As the original coordinates were not datetime objects we will create a time coordinate with datetime objects to provide to `acrg_name.flux.write` which will be used as the new time coordinate.

In [None]:
# determine the spacing in real time between emissions estimates
hours      = [round(24. * float(ss)) for ss in ukghg_ds_rename.time.units.split(' ') if is_number(ss)][0]
# define timestamps for the time dimension
time_stamp = [np.datetime64(start_date + pd.Timedelta((tt-1) * hours, 'h')) for tt in ukghg_ds_rename['time'].values]

### 2.5 Save the data

Before writing the regridded data to a file we use `emissions_helperfuncs._define_prior_dict` to create a prior_dict, this will add details to the file about the inventory, including the resolution and URL/source.

We can use `acrg_name.flux.write` to write the regridded emissions data to a netcdf file.

This will create a standardised name for the file which is consistent with the naming format of other emissions files, and which is in a format that is expected when reading in emissions files using functions throughout the repository.\
A new subdirectory will be created inside of the given output directory, which will be named for the domain e.g. 'EUROPE'.

In [None]:
prior_dict = _define_prior_dict(databases=['EDGAR'])

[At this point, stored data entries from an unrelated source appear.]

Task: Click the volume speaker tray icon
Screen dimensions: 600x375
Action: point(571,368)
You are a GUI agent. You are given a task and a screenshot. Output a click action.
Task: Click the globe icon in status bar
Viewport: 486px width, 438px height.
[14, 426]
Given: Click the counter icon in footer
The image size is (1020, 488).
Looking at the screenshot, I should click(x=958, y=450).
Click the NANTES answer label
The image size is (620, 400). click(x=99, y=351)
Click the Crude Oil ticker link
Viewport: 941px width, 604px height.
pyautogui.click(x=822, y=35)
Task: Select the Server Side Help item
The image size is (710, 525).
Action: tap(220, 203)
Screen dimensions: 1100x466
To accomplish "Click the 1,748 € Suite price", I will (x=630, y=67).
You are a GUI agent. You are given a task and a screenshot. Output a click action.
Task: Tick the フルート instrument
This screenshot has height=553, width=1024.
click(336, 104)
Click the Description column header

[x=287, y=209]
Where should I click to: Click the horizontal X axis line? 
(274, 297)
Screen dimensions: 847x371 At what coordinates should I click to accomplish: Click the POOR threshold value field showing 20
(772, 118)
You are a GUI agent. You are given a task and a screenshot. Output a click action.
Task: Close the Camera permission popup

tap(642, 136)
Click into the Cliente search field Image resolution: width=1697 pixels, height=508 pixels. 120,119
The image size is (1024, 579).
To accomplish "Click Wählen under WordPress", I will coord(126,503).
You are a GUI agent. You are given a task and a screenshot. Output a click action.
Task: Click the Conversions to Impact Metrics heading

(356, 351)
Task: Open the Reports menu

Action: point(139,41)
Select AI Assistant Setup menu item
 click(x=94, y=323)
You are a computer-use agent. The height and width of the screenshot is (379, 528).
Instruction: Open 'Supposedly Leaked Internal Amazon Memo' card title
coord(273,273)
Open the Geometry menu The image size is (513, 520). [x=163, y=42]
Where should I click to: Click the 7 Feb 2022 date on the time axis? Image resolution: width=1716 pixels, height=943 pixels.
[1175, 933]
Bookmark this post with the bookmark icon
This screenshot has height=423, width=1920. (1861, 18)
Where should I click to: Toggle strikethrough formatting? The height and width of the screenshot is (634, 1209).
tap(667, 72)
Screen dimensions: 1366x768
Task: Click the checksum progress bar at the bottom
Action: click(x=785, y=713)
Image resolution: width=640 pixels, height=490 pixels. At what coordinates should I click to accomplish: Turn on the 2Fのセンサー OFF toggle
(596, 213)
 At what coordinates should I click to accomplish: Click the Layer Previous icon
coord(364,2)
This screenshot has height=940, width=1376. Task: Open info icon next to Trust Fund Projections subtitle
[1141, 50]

write(lat              = out_grid_lat,
      lon              = out_grid_lon,
      time             = time_stamp,
      flux             = flux_regrid_3d,
      species          = species,
      domain           = domain,
      source           = 'roadtrans',
      title            = f'Road Transport {species} from UKGHG',
      prior_info_dict  = {},
      regridder_used   = 'acrg_grid.regrid.regrid_3D',
      copy_from_year   = None,
      climatology      = False,
      flux_comments    = None,
      output_directory = output_directory)